[Stored data]
☆ ☆ ☆ ☆ ☆ ☆ ☆

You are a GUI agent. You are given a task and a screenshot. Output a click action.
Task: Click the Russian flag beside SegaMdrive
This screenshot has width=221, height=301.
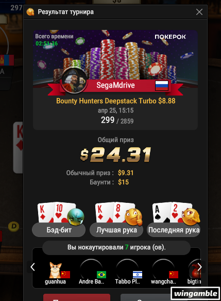point(162,86)
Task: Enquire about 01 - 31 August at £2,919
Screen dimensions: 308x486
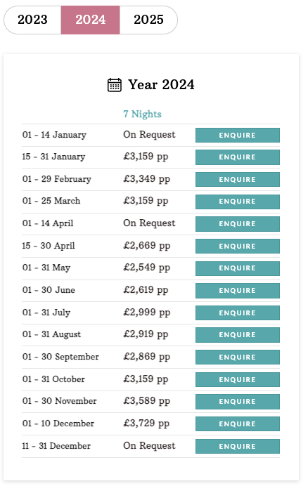Action: [x=238, y=335]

☆ ☆ ☆ ☆ ☆ ☆ ☆

§ Required action: All entries above must be duplicated exactly; please omit any picture they hold.

§ Expected answer:
You are a GUI agent. You are given a task and a screenshot. Output a click action.
Task: Click the Russian flag beside SegaMdrive
This screenshot has width=221, height=301.
point(162,86)
Task: Enquire about 01 - 31 August at £2,919
Screen dimensions: 308x486
Action: [x=238, y=335]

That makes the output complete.